Re: Constitutional amendment: Condorcet/Clone Proof SSDvotetallying
On Sat, May 31, 2003 at 02:23:07AM +1000, Anthony Towns wrote:
> On Fri, May 30, 2003 at 10:48:06AM -0400, Nathanael Nerode wrote:
> > In a pure Condorcet system with a default option, lying about the
> > acceptability of A *doesn't* help B.
>
> 40 C A B
> 30 A B C
> 20 B C A
>
> C defeats A 60:30, A defeats B 70:20, B defeats C 50:40; the weakest
> defeat is dropped, C wins. If the ABC voters switch to:
>
> 30 B C A
>
> then B wins -- lying about the acceptability of A *does* help B, even in a
> pure Condorcet case (well, pure CpSSD -- although even in pure Condorcet,
> B winning is probably preferable to no result).
This is the point that I noted complicates the analysis: Strategic
voting can work in Condorcet+CpSSD. It just works less often than
in the proposed system.
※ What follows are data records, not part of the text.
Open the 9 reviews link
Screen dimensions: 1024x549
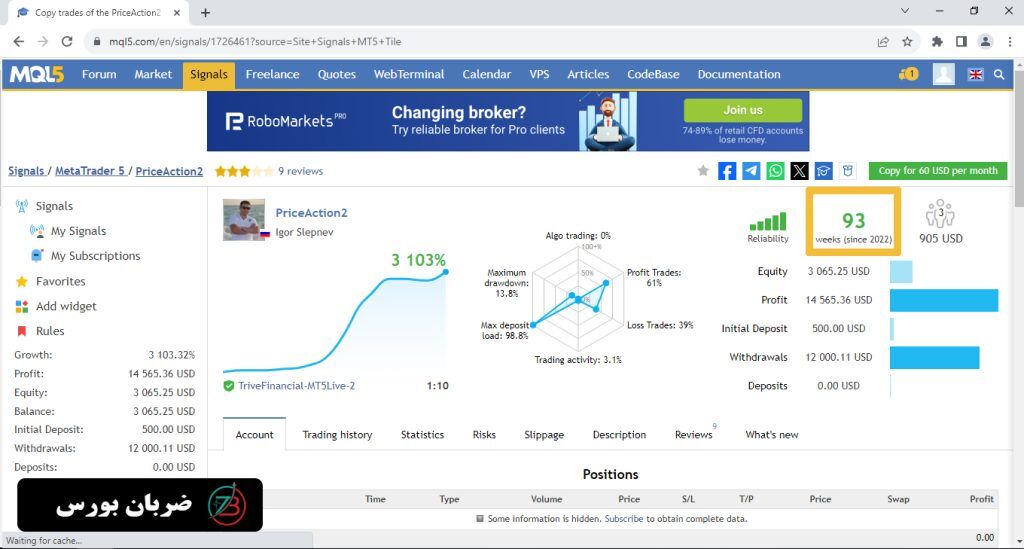pyautogui.click(x=300, y=171)

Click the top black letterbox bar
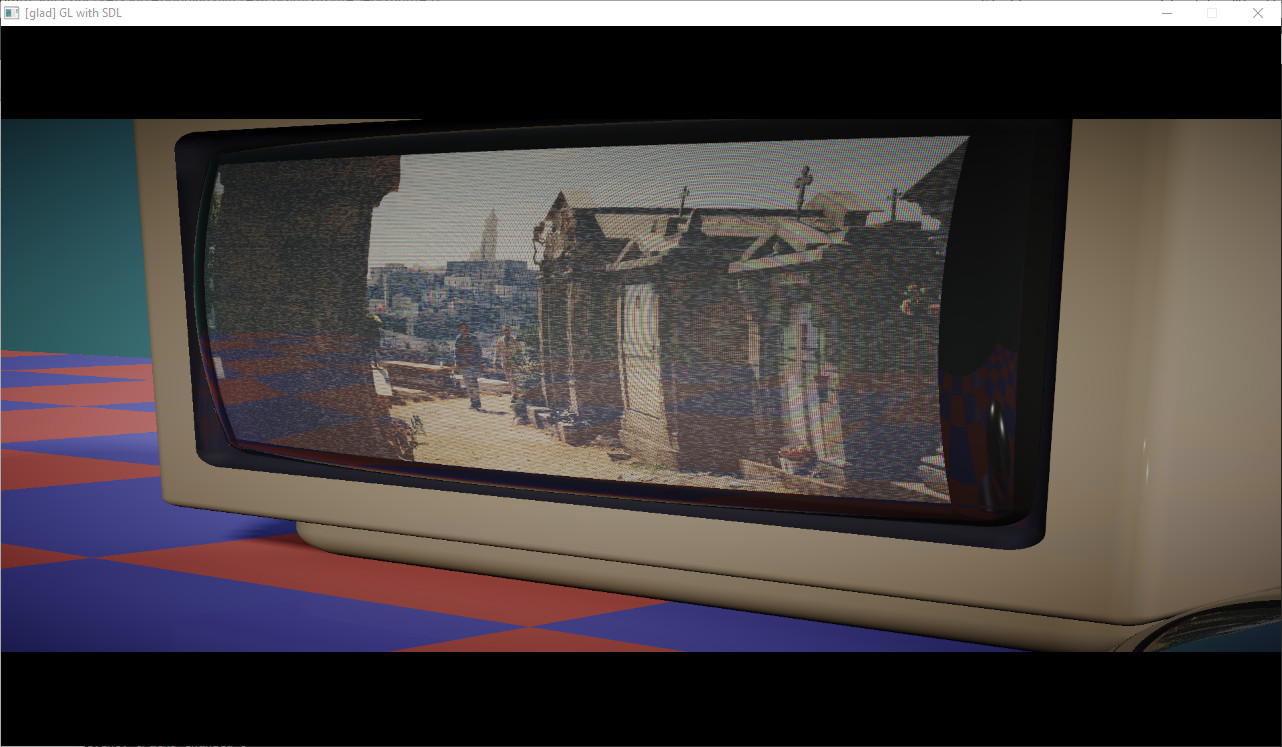coord(641,73)
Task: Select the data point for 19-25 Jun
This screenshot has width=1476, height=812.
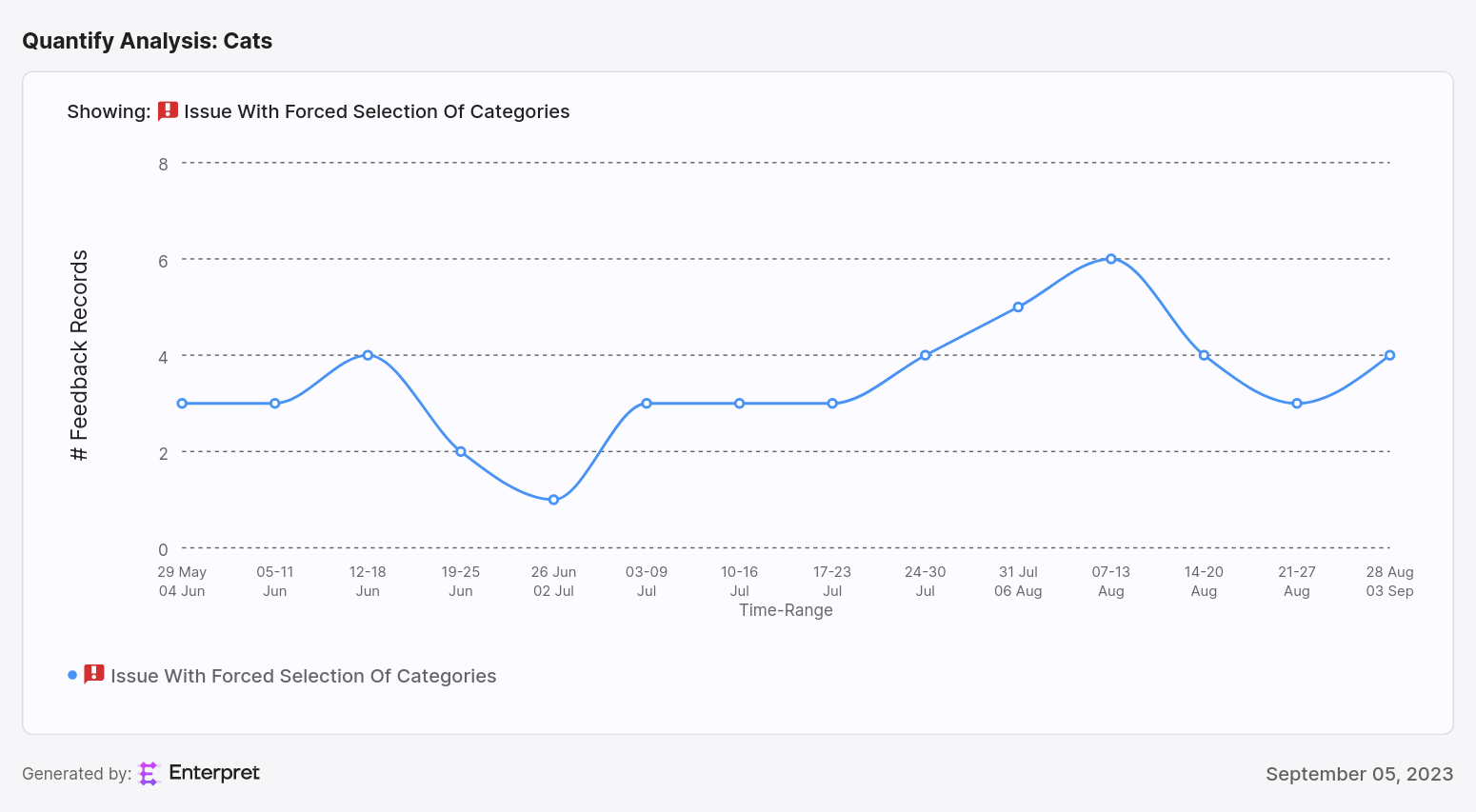Action: point(461,451)
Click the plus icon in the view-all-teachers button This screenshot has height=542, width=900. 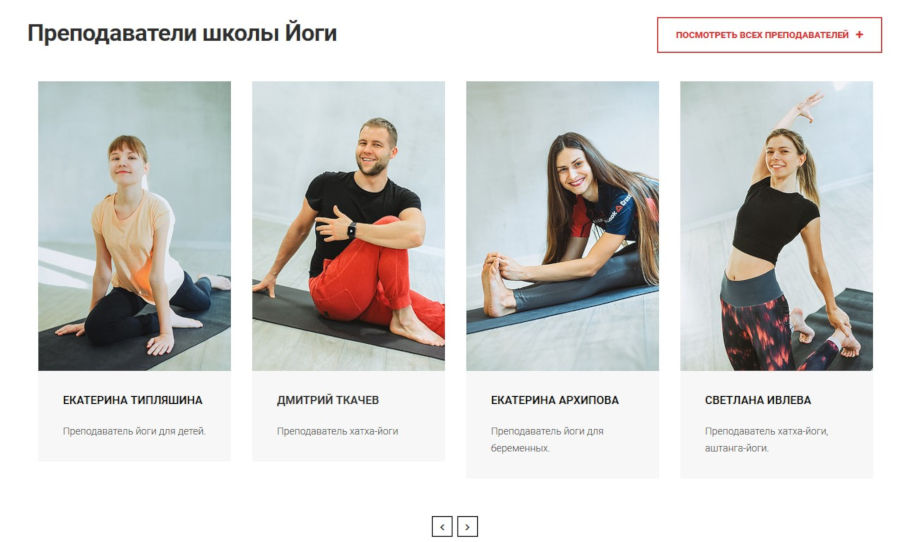pos(859,35)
If you carry out more examples, I think
you'll conclude that it works in appreciably fewer cases, though I
don't know how to quantify this.
Eg, sincere:
9 ABD A>B 12:8
6 BAD A>D 15:5
3 DAB B>D 15:5
2 DBA
B can swap and make D>A 11:9, but in Condorcet/CpSSD A still wins.
I think this is related to the Strong Defensive Strategy Criterion.